■ Exercise brief: Would you copy the material below word for word, beginning with its first line and ending with the line that contains "Given: Expand the 存储设备 tree node"?

■ Information shown:
*** Begin section ***
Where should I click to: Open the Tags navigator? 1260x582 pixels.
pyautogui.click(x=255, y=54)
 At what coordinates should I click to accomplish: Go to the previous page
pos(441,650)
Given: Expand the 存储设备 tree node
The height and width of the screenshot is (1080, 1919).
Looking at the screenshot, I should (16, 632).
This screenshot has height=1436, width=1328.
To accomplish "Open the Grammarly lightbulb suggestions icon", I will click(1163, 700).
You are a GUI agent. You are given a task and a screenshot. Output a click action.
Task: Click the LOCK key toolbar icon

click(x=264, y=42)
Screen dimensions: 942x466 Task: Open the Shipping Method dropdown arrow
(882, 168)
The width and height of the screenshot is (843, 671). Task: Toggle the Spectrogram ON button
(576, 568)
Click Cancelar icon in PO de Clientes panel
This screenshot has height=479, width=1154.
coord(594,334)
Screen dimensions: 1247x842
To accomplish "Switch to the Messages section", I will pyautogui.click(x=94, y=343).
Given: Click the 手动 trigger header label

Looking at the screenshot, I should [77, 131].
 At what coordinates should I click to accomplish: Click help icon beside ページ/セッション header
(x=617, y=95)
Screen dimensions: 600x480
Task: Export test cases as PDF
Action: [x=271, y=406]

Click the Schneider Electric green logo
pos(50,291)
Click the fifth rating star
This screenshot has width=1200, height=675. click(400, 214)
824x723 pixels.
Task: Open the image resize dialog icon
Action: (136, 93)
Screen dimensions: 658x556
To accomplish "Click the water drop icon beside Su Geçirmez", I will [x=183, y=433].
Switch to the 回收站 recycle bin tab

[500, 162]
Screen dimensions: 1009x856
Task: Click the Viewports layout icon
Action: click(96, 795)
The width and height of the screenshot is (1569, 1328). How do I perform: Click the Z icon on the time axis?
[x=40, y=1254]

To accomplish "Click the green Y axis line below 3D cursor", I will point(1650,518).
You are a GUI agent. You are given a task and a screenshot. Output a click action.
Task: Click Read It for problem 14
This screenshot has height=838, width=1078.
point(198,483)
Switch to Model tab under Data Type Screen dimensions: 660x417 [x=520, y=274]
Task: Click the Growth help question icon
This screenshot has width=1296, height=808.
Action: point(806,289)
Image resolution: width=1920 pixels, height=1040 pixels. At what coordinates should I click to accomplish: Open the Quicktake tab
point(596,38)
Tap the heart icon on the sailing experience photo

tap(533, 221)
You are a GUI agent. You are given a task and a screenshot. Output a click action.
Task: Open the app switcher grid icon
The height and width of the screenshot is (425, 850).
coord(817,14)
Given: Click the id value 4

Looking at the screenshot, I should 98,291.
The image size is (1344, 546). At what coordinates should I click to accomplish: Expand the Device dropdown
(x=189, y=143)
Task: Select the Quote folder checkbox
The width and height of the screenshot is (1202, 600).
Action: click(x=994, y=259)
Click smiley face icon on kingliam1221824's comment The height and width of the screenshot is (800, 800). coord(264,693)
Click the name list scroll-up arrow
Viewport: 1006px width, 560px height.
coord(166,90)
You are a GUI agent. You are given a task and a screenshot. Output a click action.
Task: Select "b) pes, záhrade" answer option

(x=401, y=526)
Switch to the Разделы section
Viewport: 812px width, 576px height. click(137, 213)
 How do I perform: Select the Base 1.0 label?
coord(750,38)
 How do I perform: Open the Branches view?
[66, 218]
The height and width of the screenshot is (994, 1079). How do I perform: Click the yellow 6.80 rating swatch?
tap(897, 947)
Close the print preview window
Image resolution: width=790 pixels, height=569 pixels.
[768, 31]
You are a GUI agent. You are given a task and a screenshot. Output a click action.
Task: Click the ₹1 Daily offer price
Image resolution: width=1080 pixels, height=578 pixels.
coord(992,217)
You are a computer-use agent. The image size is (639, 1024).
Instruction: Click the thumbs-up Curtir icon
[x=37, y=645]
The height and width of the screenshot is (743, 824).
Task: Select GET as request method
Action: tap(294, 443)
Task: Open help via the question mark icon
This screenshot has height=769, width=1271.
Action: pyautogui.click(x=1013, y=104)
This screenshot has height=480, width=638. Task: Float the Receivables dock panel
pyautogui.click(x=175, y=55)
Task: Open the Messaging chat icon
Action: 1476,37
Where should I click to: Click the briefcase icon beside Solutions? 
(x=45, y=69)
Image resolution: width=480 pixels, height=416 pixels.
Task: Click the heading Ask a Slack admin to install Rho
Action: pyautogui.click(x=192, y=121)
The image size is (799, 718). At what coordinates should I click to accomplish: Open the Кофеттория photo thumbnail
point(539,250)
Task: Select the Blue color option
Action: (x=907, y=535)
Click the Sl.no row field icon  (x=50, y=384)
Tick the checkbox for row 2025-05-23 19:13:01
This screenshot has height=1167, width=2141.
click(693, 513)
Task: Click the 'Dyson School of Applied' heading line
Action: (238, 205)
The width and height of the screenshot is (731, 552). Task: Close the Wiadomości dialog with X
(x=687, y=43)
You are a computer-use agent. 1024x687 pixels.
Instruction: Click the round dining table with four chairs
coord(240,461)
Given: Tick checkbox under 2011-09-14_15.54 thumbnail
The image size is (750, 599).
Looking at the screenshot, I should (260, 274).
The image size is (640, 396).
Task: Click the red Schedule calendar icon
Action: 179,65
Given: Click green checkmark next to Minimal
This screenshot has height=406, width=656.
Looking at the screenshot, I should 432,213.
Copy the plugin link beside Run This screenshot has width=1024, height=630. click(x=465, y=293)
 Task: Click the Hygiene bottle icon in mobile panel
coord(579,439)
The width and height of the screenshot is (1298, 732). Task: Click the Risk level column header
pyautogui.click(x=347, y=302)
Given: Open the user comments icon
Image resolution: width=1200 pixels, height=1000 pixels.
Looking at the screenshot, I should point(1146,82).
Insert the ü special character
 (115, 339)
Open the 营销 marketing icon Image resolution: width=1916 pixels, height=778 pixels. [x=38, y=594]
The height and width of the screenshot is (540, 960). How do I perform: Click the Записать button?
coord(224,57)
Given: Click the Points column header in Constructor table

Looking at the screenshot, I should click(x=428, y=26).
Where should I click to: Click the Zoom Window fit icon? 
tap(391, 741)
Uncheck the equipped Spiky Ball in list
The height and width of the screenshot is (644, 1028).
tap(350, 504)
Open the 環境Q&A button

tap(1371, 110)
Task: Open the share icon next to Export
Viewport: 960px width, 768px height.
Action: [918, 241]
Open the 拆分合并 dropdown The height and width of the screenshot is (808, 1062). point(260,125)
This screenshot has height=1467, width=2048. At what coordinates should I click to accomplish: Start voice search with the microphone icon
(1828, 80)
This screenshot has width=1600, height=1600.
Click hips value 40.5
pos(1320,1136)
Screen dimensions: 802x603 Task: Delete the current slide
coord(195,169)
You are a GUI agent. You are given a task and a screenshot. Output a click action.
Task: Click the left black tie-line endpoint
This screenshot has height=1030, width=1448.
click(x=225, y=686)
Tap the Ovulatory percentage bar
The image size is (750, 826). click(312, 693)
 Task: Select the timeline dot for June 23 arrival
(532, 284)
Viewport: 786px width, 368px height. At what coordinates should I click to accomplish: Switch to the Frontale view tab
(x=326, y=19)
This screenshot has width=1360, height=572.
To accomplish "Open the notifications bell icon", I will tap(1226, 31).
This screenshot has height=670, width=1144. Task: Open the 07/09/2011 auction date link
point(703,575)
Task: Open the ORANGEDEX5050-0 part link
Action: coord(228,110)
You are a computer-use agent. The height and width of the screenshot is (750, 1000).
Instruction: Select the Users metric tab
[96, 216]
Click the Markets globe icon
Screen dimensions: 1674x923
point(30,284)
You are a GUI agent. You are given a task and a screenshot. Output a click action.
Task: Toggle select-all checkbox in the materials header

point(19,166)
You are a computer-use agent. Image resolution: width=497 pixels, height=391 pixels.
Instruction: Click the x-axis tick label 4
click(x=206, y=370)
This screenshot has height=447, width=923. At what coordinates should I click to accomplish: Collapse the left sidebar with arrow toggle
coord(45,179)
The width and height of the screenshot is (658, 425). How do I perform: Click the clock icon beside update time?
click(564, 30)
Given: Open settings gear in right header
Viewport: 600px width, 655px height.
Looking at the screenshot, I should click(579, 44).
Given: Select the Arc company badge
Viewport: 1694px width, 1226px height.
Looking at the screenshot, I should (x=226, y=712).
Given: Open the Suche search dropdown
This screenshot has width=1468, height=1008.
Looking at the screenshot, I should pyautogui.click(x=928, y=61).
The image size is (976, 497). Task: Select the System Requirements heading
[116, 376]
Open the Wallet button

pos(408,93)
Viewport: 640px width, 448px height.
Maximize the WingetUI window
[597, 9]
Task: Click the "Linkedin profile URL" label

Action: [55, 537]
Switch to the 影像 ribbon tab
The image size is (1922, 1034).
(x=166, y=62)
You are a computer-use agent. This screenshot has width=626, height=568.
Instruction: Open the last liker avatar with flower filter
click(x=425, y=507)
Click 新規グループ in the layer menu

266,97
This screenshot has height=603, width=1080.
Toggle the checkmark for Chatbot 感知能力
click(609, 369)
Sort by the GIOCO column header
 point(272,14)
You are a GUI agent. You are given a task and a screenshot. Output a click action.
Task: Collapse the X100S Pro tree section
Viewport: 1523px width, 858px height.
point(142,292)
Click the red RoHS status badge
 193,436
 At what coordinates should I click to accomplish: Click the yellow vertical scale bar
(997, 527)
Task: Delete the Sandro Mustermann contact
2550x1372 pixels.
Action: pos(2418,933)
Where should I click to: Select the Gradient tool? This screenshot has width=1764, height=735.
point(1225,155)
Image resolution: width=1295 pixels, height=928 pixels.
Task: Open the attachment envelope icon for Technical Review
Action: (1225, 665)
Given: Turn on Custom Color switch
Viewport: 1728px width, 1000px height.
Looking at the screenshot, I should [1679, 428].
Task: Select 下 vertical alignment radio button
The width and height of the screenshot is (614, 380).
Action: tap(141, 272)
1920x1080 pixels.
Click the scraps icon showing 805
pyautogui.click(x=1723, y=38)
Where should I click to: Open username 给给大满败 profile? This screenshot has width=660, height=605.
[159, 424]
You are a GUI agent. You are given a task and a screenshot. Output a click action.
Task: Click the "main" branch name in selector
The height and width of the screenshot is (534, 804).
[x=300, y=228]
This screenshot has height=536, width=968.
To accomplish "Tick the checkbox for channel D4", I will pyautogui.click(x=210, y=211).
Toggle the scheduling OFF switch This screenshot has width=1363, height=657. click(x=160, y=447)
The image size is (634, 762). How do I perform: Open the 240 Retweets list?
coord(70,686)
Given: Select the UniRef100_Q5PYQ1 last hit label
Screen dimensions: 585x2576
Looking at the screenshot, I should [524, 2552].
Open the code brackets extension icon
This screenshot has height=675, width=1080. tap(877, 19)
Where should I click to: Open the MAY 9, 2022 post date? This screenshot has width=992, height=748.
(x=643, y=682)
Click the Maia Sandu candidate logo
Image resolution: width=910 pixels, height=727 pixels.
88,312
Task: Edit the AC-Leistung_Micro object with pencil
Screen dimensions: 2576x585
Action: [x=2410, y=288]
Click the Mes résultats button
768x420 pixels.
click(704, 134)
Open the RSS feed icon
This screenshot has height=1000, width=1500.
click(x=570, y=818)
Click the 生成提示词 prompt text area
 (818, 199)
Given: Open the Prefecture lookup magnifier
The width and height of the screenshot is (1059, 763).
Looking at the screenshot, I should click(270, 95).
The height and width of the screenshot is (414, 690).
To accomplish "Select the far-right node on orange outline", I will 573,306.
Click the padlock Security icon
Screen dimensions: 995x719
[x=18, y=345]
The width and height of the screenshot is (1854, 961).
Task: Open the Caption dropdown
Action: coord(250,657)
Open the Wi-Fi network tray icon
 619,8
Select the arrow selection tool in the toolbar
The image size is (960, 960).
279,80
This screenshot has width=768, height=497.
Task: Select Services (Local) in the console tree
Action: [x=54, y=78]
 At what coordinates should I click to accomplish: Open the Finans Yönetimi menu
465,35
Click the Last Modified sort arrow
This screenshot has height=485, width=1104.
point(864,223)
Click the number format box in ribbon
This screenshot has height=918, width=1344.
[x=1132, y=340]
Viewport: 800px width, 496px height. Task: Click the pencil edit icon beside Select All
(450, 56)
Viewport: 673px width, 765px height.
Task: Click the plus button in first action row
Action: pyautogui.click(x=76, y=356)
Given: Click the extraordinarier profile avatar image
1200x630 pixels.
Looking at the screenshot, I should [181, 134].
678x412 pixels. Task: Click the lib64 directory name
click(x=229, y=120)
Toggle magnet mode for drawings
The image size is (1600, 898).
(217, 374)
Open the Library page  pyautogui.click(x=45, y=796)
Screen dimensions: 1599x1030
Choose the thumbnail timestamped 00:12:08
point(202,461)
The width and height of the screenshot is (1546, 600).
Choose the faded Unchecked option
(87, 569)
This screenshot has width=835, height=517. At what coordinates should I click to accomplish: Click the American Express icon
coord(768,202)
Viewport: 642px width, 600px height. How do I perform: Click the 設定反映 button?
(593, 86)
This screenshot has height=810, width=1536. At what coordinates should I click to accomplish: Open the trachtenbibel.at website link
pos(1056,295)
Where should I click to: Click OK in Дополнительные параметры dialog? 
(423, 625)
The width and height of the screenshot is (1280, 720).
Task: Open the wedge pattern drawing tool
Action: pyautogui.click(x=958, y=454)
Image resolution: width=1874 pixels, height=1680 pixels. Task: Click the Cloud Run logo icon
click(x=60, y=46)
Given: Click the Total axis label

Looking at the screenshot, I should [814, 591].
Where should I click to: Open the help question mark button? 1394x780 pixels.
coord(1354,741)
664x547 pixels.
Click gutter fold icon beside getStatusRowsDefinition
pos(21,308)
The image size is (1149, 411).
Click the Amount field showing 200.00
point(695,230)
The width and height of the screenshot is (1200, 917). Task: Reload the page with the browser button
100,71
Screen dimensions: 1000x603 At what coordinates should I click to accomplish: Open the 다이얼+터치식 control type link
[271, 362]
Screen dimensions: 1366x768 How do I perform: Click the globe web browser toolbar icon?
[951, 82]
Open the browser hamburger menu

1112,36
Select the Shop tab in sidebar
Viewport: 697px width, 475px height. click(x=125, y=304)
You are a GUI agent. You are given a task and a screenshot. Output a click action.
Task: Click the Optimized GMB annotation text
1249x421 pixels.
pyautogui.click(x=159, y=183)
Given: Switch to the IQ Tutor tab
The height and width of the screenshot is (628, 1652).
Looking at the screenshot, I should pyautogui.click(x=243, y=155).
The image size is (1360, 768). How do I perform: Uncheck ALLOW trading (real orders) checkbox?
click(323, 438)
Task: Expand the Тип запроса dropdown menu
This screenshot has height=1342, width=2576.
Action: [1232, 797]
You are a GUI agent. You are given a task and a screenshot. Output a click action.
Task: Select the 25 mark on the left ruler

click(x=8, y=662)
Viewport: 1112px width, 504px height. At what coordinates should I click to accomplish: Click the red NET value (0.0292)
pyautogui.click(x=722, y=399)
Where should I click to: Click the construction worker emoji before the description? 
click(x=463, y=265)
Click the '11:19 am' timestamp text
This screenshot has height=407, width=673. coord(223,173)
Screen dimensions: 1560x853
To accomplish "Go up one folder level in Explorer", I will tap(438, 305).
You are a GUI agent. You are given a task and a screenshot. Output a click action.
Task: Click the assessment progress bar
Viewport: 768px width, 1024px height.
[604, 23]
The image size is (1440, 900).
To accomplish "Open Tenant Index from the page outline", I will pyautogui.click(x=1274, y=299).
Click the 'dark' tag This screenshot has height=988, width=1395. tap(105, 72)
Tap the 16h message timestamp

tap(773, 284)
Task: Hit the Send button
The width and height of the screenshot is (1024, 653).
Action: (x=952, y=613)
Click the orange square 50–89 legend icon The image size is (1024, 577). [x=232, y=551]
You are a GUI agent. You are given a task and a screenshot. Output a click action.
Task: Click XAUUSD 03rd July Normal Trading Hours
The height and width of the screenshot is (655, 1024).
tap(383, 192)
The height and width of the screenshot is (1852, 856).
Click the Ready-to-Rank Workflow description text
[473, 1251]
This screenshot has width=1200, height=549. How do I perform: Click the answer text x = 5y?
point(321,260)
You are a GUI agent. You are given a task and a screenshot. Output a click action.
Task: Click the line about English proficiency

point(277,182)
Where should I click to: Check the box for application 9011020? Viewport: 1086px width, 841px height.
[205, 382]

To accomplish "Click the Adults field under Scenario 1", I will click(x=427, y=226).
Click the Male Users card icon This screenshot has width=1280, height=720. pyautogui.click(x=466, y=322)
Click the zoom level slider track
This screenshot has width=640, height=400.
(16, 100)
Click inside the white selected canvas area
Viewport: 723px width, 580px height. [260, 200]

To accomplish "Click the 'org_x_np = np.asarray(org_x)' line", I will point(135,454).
*** End section ***
■ Final answer:
Where should I click to: Open the Tags navigator? 1260x582 pixels.
pyautogui.click(x=255, y=54)
 At what coordinates should I click to accomplish: Go to the previous page
pos(441,650)
Given: Expand the 存储设备 tree node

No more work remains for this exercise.